The 1997 concert that happened to serve insult to Rashid was of Bhimsen Joshi. Sweetly ironical, considering that the icon later described Rashid as the “future” of Hindustani vocals. More so, when “Panditji”, as Rashid used to refer to the Kirana titan, was miserly in his praise for colleagues. The two used to sing together occasionally — a Todi bandish for Doordarshan in the early 2000s being a hit. “I knew the jugalbandi would be exemplary,” sitar master Vilayat Khan had remarked as the anchor. “You can see a lot of mutual affection and respect.” Besides Vilayat Khan, top instrumentalists such as Ali Akbar Khan and Nikhil Banerjee used to shower love on Rashid.

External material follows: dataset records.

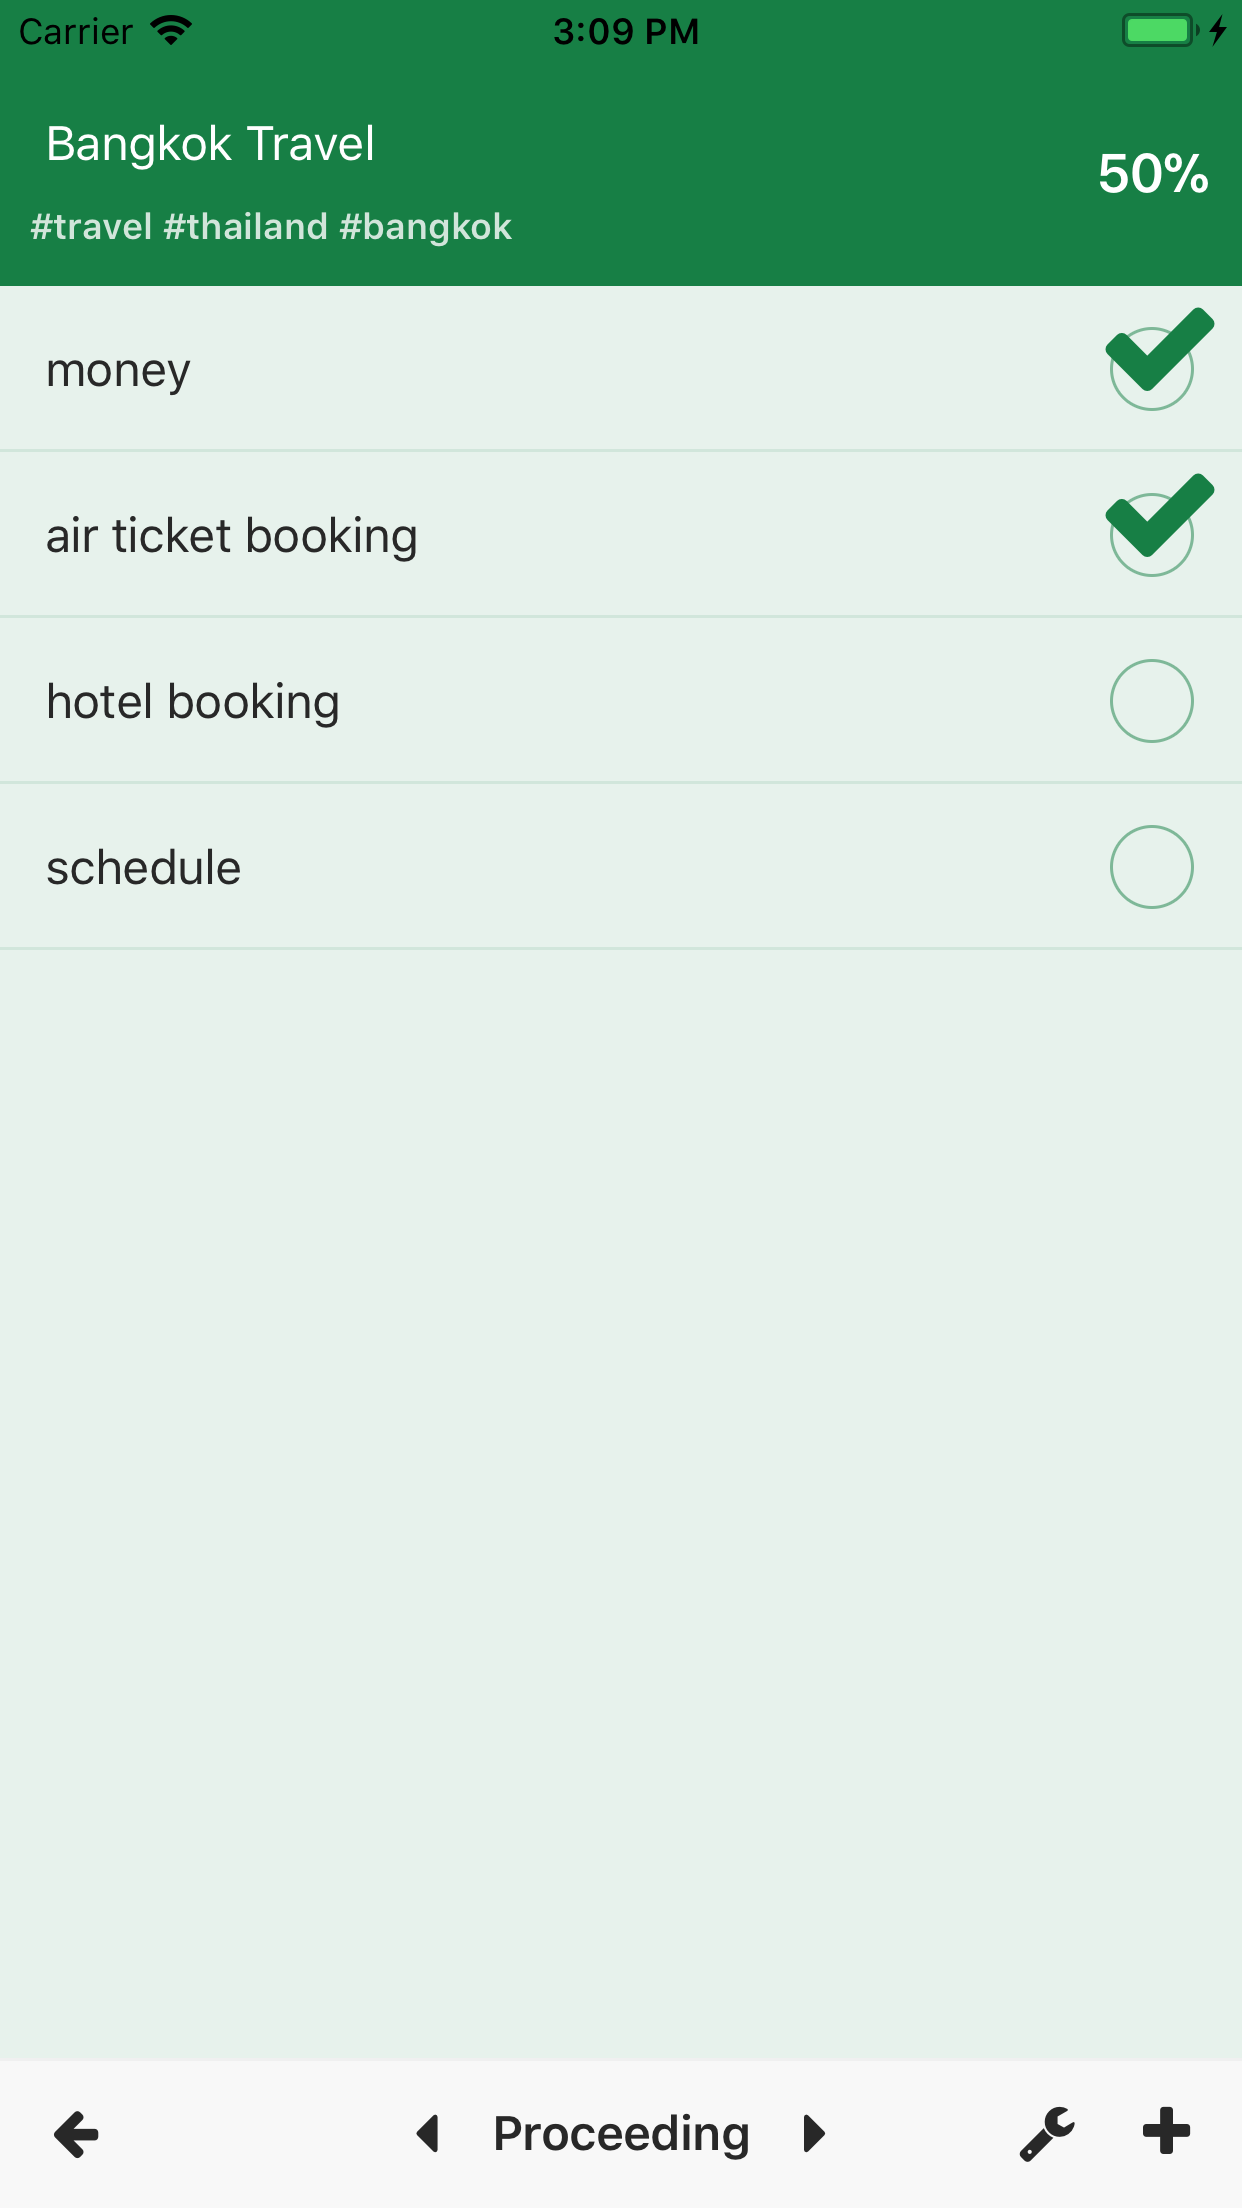
Task: Add a new item with plus icon
Action: (1166, 2132)
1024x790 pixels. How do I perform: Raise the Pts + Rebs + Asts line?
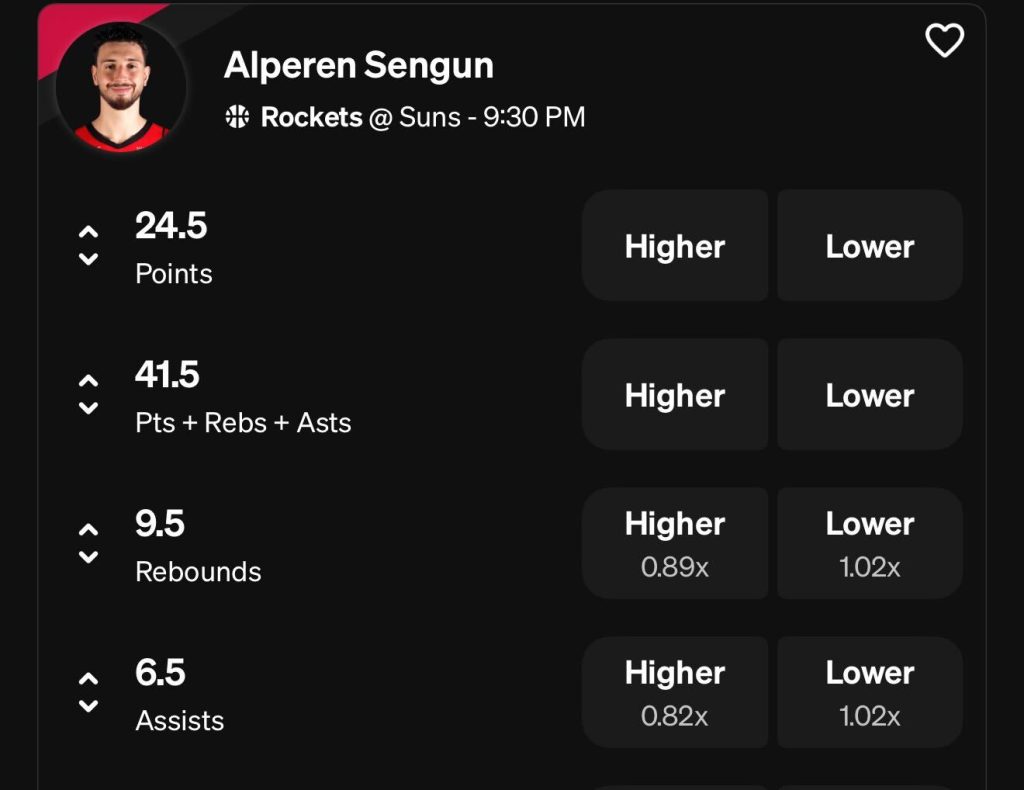(x=89, y=381)
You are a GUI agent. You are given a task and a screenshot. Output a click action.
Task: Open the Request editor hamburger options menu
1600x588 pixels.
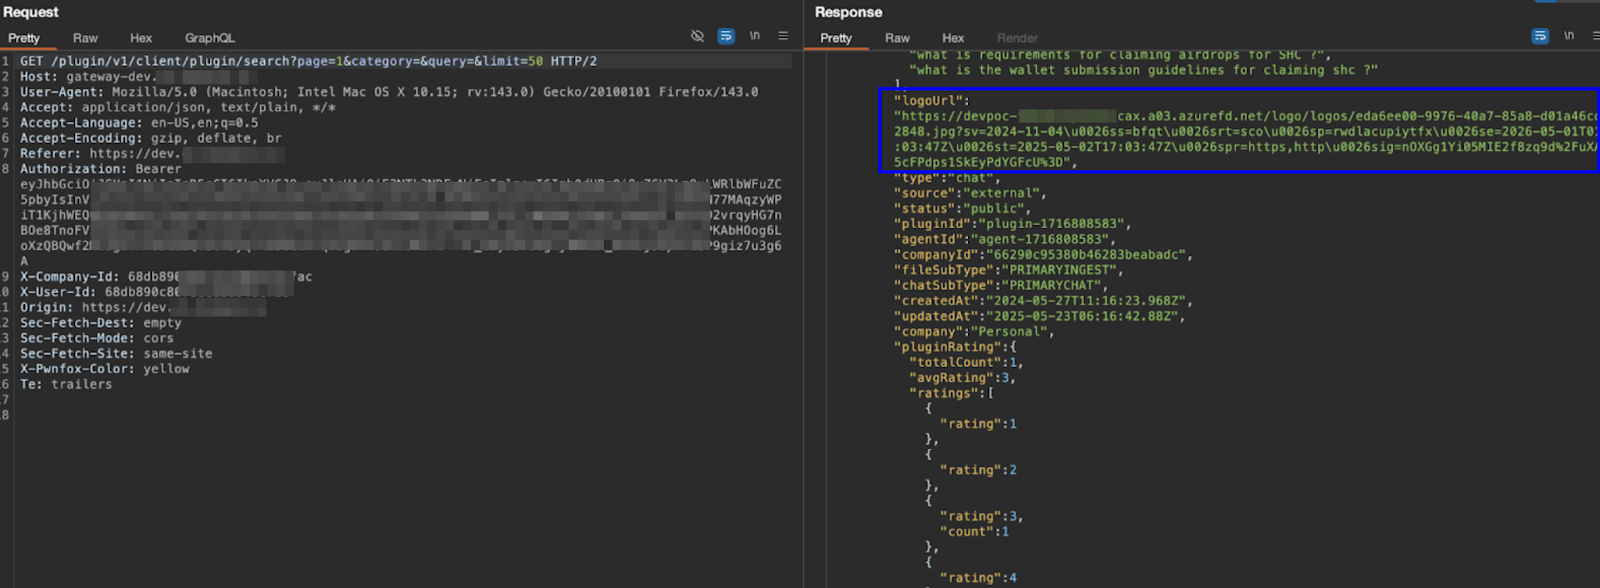783,36
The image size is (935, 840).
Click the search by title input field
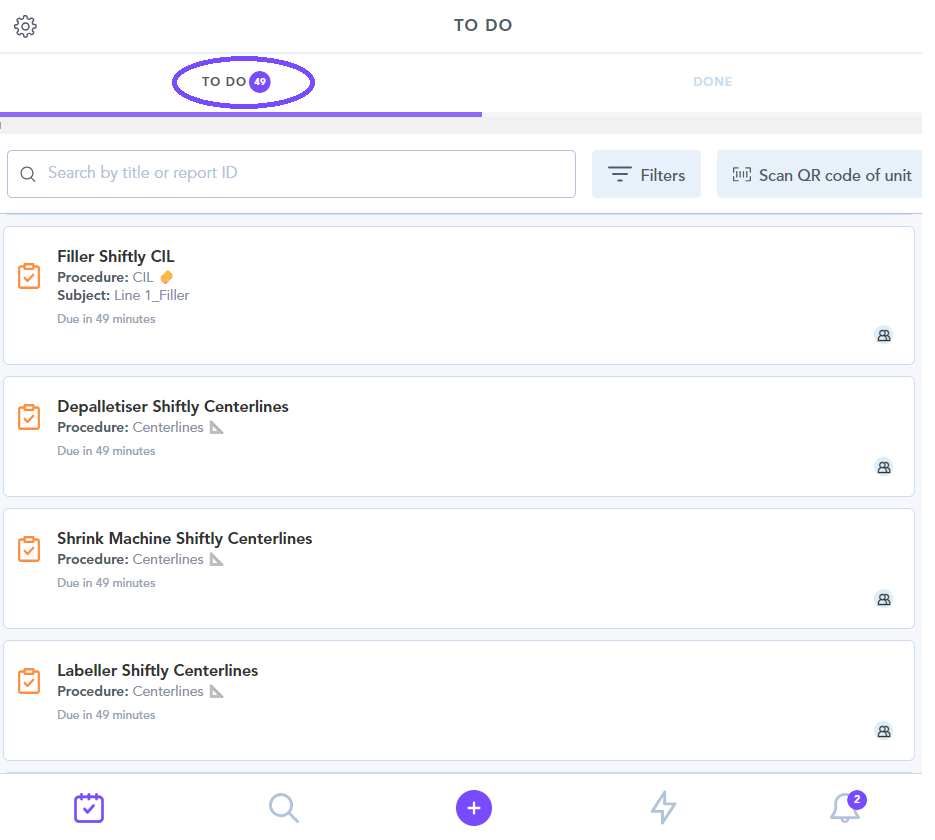tap(300, 174)
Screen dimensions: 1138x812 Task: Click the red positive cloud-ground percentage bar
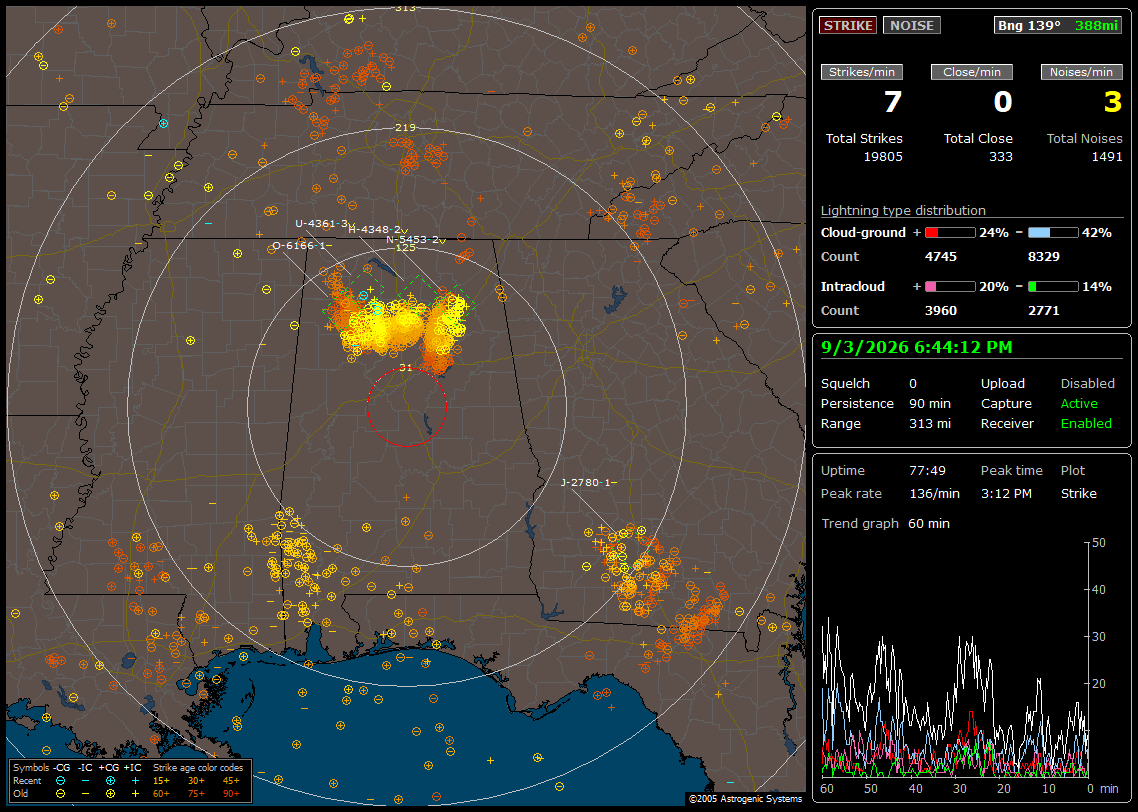point(950,233)
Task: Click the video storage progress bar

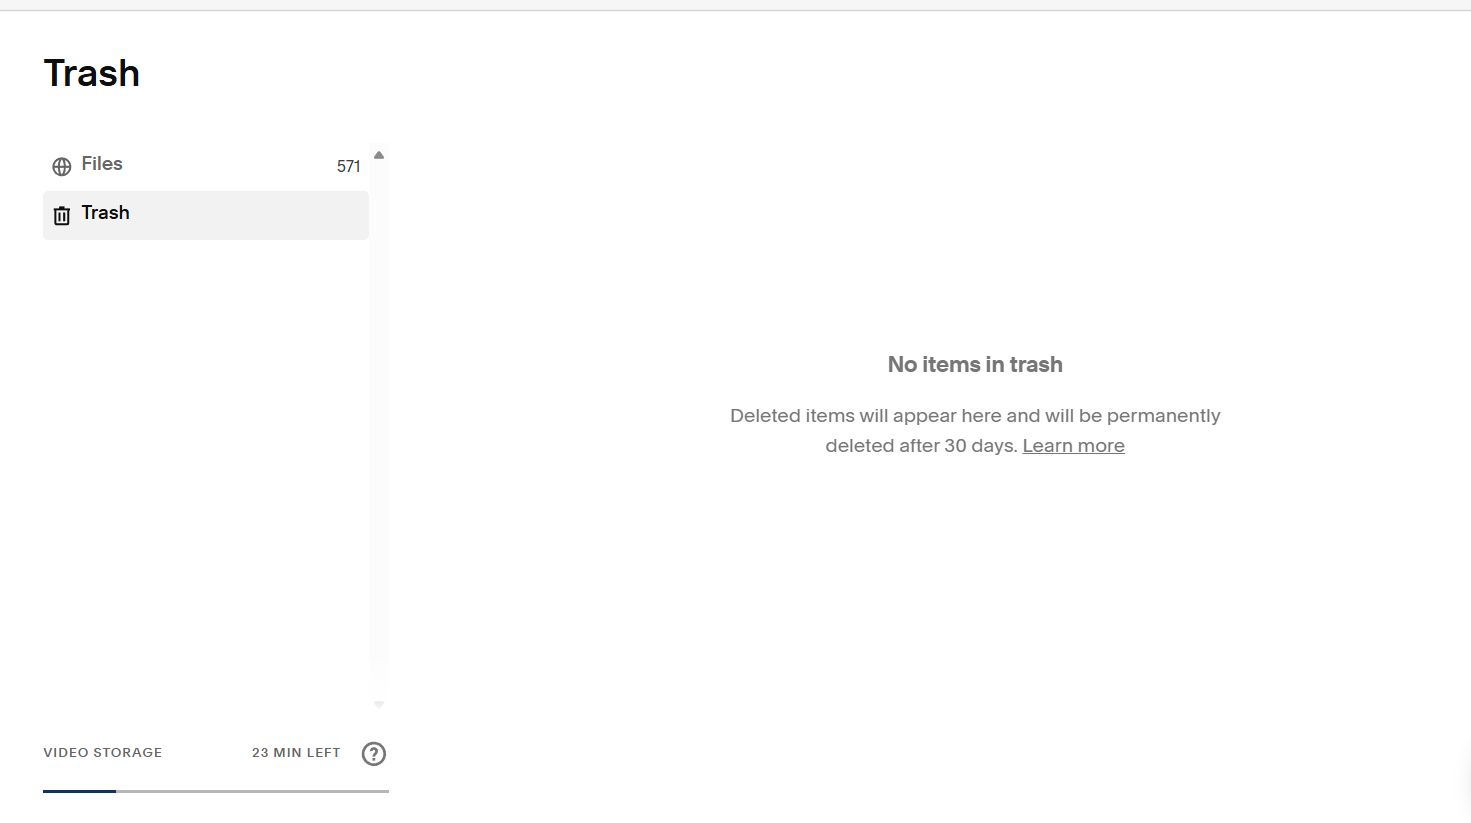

Notwithstanding the mentors, Rashid used to aver that he was nobody’s protégé per se. Frequently, in his remarks about khayaal, he would mention admiringly about Amir Khan. The Indore gharana founder’s sargam was “unique”, Rashid would say, yet reiterate that his own swara patterns were a spin-off from his formative riyaaz in Badaun. “My taans have evolved out of my sargam coaching. They developed within me,” he would point out. “In any case, ‘Absorb all good elements’ had been the refrain of my gurus.”

To Rashid, Rampur-Sahaswan lent itself to several kinds of flexibility. Influenced by Amir (1912-74), Rashid slowed the tempo of his opening vilambit, but this least implied a change of gharana. Robustness defined his performance despite its characteristic throwing of the voice towards upper registers. Sharing a certain habit of Nissar Hussain, the grand-nephew would recall how the Ustad sped up his taranas during train travels to the rhythmic rail-beats. Taking the trip further forward, Rashid’s sonority offered him trysts with Bollywood, just as his uncle Mustafa. In a career of two decades, Rashid sang no less than 26 numbers in 19 Hindi films. ‘Aaoge jab tum’ particularly drew his satisfaction, with Sandesh Shandilya as the music director for ‘Jab We Met’ (2007).

When it comes to teaching, good students “help you learn more”. Every era brings in an exceptional artiste, who then scripts a new chapter in music, according to the maestro. Rashid Khan, who died last week aged 55, himself belonged to that league. The rains of his birthday month this July will miss the Malhar treat.